Eventually, the separation of the sciences encouraged new professional bodies, such as the Royal Astronomical Society founded by John Herschel (1792-1871) in 1820 to encourage and promote the study of the planets and the stars.  By the Victorian era, new and more powerful telescopes had encouraged certain space-minded individuals to look skywards with more intent.  The Institution’s heritage collection contains several volumes on astronomy, including two beautifully illustrated volumes by Richard A. Proctor (1837-1888), an English astronomer, elected to the Royal Astronomical Society in 1866 and its Honorary Secretary from 1872.  Proctor produced one of the earliest maps of Mars and has a martian crater named after him.

Proctor’s 1873 work on The Moon: her motions, aspect, scenery, and physical condition includes stunning lunar photographs by Lewis Morris Rutherfurd (1816-1892), an American astro-photographer.  He, too, became an associate of the Royal Astronomical Society and has a lunar crater named after him.  In his work on the moon, Proctor reflected:

Of lunarian phenomena, – that is, of the appearance presented by lunar landscapes, I shall say little, because, in point of fact, we know far too little respecting the real details of lunar scenery to form any satisfactory opinion on the subject. If a landscape-painter were invited to draw a picture presenting his conceptions of the scenery of a region which he had only viewed from a distance of a hundred miles, he would be under no greater difficulties than the astronomer who undertakes to draw a lunar landscape, as it would actually appear to any one placed on the surface of the moon.

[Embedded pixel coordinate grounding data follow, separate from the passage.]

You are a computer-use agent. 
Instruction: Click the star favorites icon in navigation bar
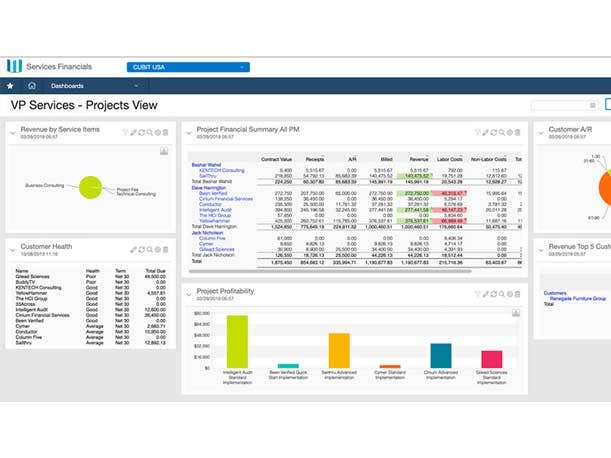(x=10, y=86)
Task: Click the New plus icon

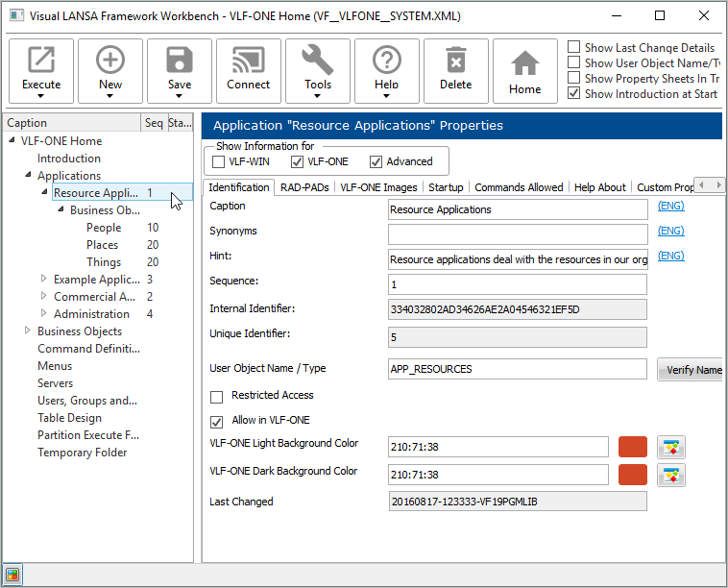Action: 110,61

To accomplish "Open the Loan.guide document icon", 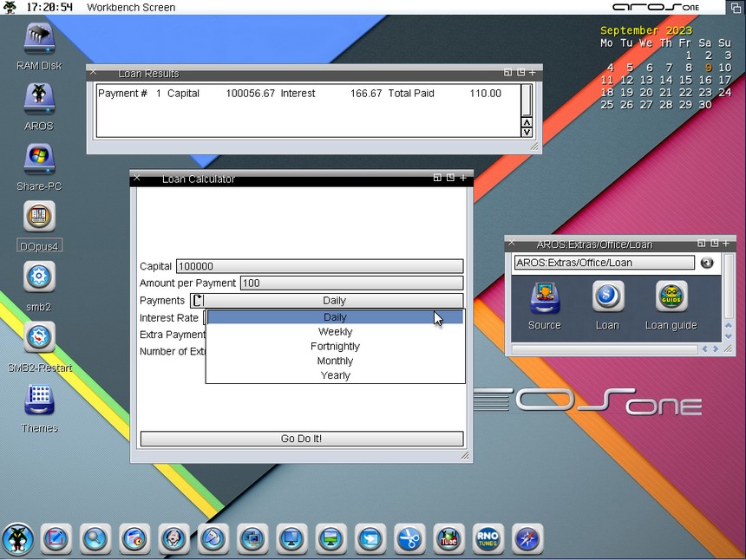I will [671, 297].
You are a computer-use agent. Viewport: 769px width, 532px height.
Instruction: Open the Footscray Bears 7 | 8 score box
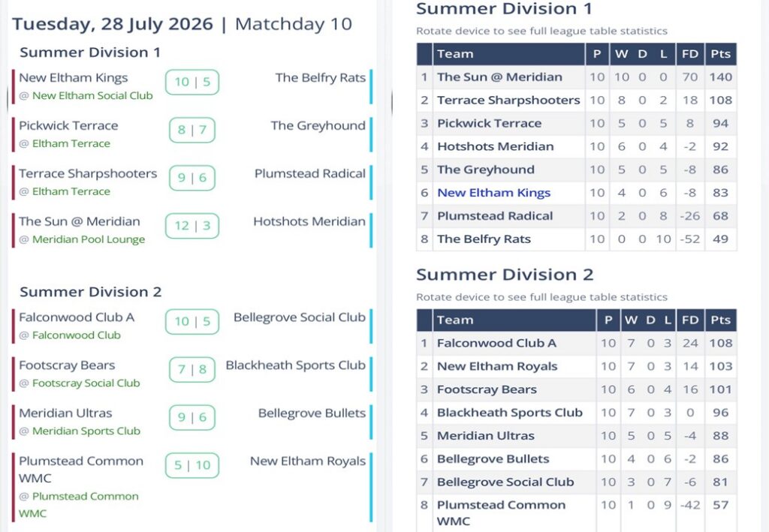pos(192,369)
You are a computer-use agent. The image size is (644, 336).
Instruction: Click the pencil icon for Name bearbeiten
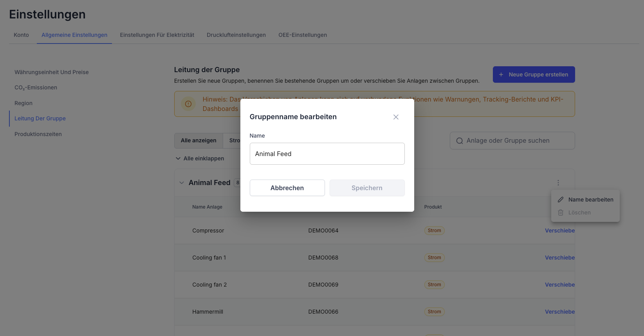(x=561, y=200)
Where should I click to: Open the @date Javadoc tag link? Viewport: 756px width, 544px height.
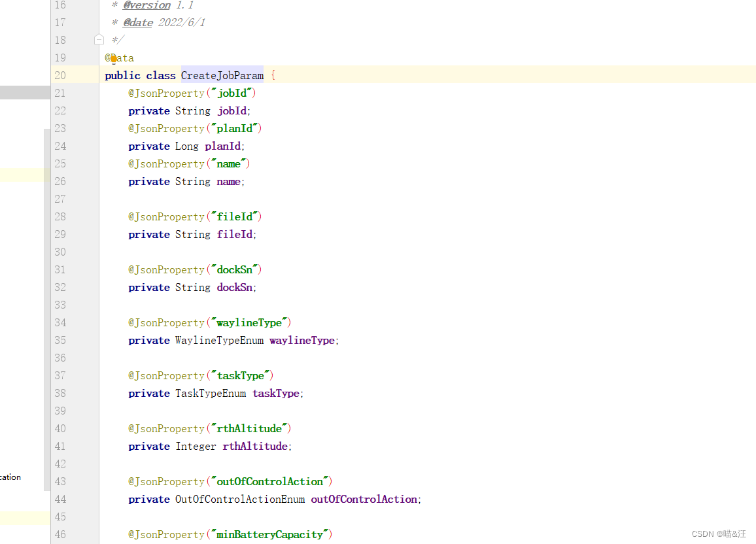(x=137, y=22)
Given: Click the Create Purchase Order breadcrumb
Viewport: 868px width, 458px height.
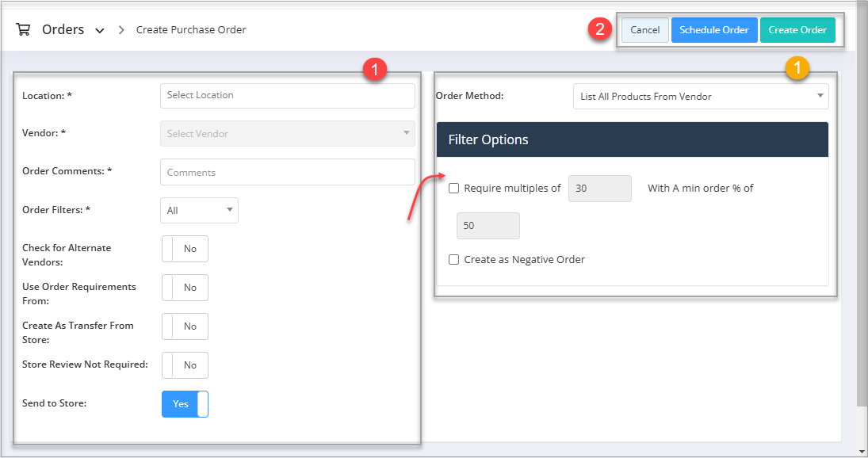Looking at the screenshot, I should [x=191, y=30].
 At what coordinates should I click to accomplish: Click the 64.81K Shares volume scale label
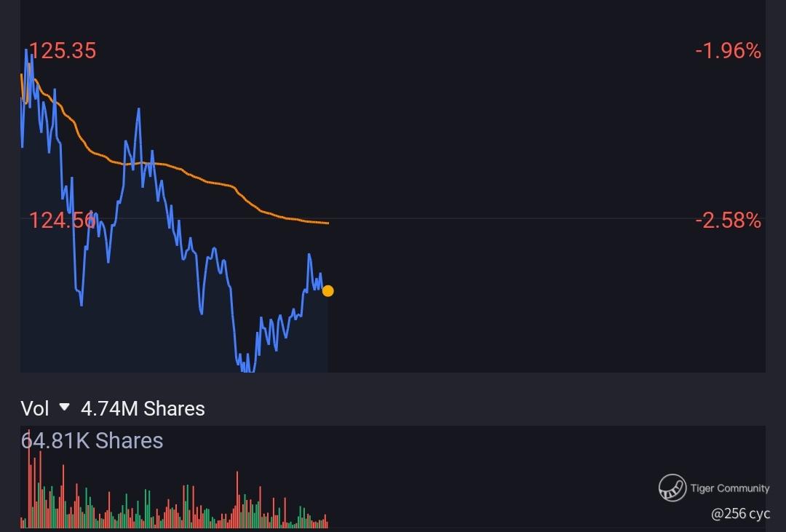coord(92,441)

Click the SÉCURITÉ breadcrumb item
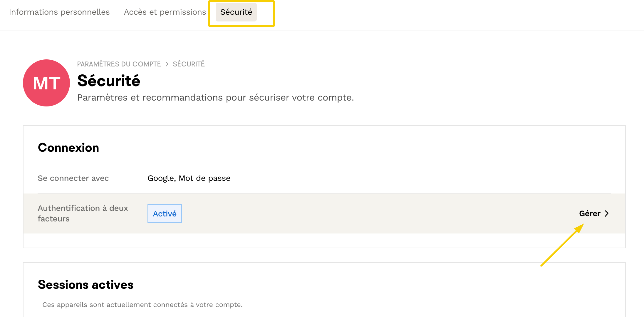[x=189, y=64]
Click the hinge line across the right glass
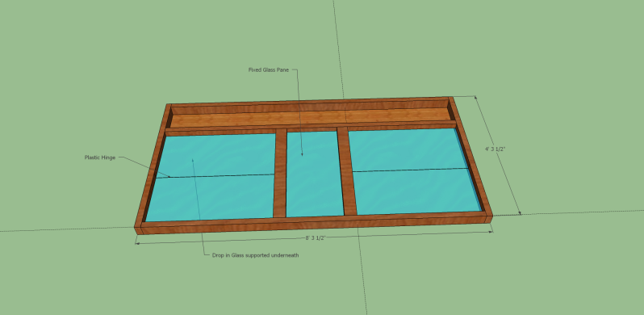 [410, 170]
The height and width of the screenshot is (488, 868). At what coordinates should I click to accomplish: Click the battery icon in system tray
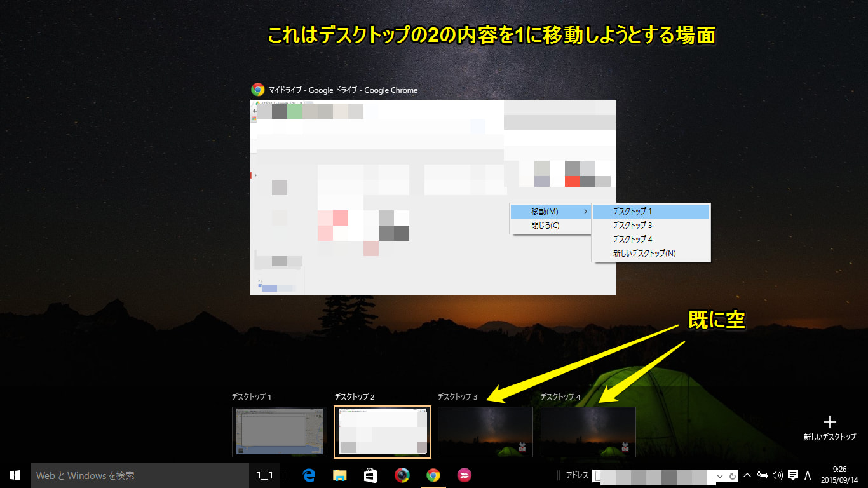point(763,475)
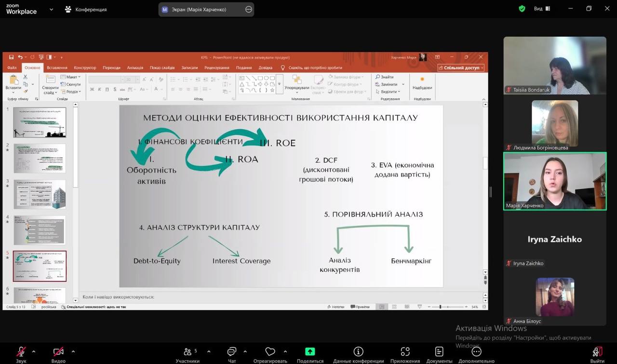
Task: Leave the meeting
Action: pyautogui.click(x=597, y=354)
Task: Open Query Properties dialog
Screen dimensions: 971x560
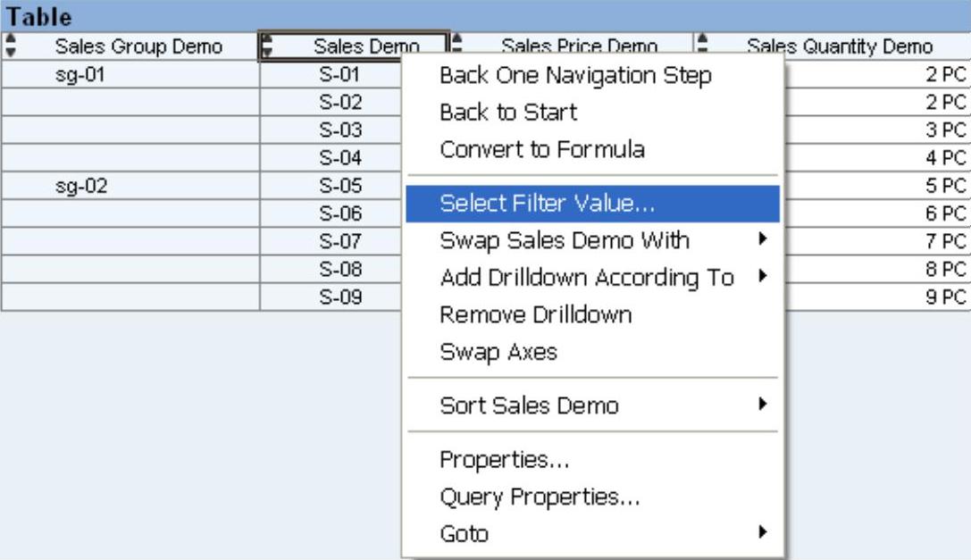Action: (540, 497)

For Proctor, and the other 19th-century astronomers of his day, the moon was still a distant and mysterious place, viewed only by telescope. Now we have better instruments to map the moon, and as part of the Apollo Program, carried out between 1969 and 1972, twelve people have walked on the moon to date. Who knows where we might next explore if we invest in new discoveries?

 

Whilst the moon may seem even farther off to us under the current circumstances, it is a somewhat reassuring object, which we can view, as a constant, in the sky at night.  Percy Bysshe Shelley wrote the following verse ‘To the Moon’:

 

Art thou pale for weariness

Of climbing heaven and gazing on the earth,

Wandering companionless

Among the stars that have a different birth, —

And ever changing, like a joyless eye

That finds no object worth its constancy?